Tuesday, June 14, 2005

[But what about us humans?] Blakeman reassures about the hawks and the heatwave

Many hawkwatchers and readers of this and Lincoln's website have been worrying about New York City's heatwave and how it might affect the Trump Parc hawk family. John Blakeman sends a reassuring letter:


Marie,

With temps in the mid 90s,the Central Park red-tails are going to get as uncomfortable today as the humans there. But this isn't the first time red-tailed hawks have had to endure such extremes. If this weather were truly destructive, red-tails would have died out a long time ago. How many days in the last hundred years or so have reached 95 degrees?

Our hawks will pant, with their beaks open, and appear to be downright uncomfortable. They don't like this weather any more than we do. Red-tails much prefer the coldest weather in winter over summer heat. In winter, they just eat some more food and turn up the physiological body furnace. But in summer, the hawks still have all their winter clothes (feathers) on, and they can heat up pretty quickly. We falconers know that a hawk kept in a heated car or building can quickly die. Don't misunderstand. Normal summer heat is difficult for the birds. But it won't kill them. The species has been through this hundreds of thousands of times before.

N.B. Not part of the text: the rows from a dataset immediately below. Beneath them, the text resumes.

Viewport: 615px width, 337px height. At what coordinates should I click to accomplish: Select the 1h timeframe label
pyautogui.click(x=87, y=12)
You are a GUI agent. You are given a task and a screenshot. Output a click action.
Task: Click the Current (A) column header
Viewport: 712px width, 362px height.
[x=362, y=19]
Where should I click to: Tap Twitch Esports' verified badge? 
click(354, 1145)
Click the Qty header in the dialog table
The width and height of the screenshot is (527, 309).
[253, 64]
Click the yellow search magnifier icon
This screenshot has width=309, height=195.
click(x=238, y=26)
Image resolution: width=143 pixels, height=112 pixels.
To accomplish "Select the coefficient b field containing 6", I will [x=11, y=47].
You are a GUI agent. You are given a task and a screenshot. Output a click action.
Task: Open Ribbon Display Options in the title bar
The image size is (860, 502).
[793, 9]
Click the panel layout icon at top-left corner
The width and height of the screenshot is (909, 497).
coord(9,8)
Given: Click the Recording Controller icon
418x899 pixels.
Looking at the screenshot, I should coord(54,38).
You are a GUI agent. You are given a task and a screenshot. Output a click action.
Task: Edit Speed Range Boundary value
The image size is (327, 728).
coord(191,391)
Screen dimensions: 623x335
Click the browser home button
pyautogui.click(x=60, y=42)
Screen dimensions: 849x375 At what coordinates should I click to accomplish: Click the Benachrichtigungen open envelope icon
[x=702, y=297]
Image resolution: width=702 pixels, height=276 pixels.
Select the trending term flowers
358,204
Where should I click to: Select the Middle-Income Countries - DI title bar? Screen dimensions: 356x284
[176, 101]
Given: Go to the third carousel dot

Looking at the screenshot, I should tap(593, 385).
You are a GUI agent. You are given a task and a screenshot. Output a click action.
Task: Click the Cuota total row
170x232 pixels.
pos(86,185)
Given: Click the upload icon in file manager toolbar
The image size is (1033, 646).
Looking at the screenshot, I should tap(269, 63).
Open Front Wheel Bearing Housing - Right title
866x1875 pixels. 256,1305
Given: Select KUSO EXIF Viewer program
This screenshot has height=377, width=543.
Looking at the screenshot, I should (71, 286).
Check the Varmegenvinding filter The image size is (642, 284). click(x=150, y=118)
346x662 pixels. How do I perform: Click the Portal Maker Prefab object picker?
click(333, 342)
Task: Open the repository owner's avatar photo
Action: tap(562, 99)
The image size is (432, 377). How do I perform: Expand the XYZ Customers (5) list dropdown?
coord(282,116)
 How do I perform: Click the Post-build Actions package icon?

With their dark, sun-absorbing thick feathers, the adults heat up quickly. They will compress their layers of feathers tight against the body, to facilitate outward body heat transfer. Red-tails in the summer heat will appear markedly thinner than in the winter, when they fluff up their feathers to create microscopic airpockets that insulate and reduce body heat loss.

If an adult's internal body temperature elevates to over 105 degrees F for a period of time, the bird is in trouble. But it won't just sit there and die of hyperthermia. On hot days such as these, the bird can set its wings and in just a few minutes be soaring at several thousand, even 10,000 feet. Up there, it can be only 50 or 60 degrees F, and the bird can reduce its internal body temperature down to a very cool (relatively speaking) 95 degrees.

Of course, it won't take but a few hours or less to warm back up again, so the bird will be fighting the heat all day. It also will perch in among tree leaves, out of the direct heating blaze of the sun. I've never encountered a free-flying adult red-tail that has been killed by any summer heat. Remember, this species lives very nicely in the Sonoran Desert of the southwest where temperatures commonly elevate into the low hundreds.

<>And for those wondering why the birds don't just drop in for a cooling bath in any of the several Central Park lakes or ponds, such water resources simply don't exist in large regions occupied by the red-tail in the West. Taking a bath has its own problems. Doubtless, the wet feathers provide delightful cooling, but this doesn't last long as the water quickly evaporates. Secondly, the water in the feathers adds significant weight, that for flight must be compensated by strenuous flying -- which creates more internal heat. Taking a bath isn't a real solution to the problems of late afternoon heat for our red-tails. Mostly, it's just a matter of endurance, just as it was for other New Yorkers before air conditioning. (As readers may have noticed, I tend to compare the immigrant Central Park red-tails with the many human immigrants that, for three centuries, have made New York such a great city. Please excuse my extrapolation of human experiences upon those of the hawks, as romantic as that might be. But at least in the case of summer heat, the parallel fits.)Worry not. The adults will survive.

What about the two eyasses? Well, Pale Male, Jr. and Charlotte have been very good parents. They have been mantling, spreading their wings over the little ones, keeping them, for the most part, out of the direct sun. But worry even less for the eyasses than the adults. So far, the little birds haven't been much able to maintain a very consistent body temperature. We know that when hatched, and for the first 7 to 10 days, the eyasses are "cold-blooded," meaning that they can't really regulate body temperatures around a desired, normal central point. That's why the parents are very diligent in sitting over them when first hatched. The little eyasses get warm only by crawling up under a sitting parent.

But just about now, in the late second week or so, the birds start to keep warm by themselves, generating sufficient heat. Therefore, the hot sun is not much of a problem at all. They can rather easily handle the elevated afternoon temperatures. They just won't be generating so much physiological heat from their food. Instead, biochemical energy will be used to synthesize new feathers, not to stay warm.

The heat is to move on out on Wednesday or Thursday, and things will become more "normal." In all likelihood, all four of the Trump Parc hawks will come through famously.
Everyone else, keep cool, keep calm. There's nothing out there red-tails haven't dealt with before.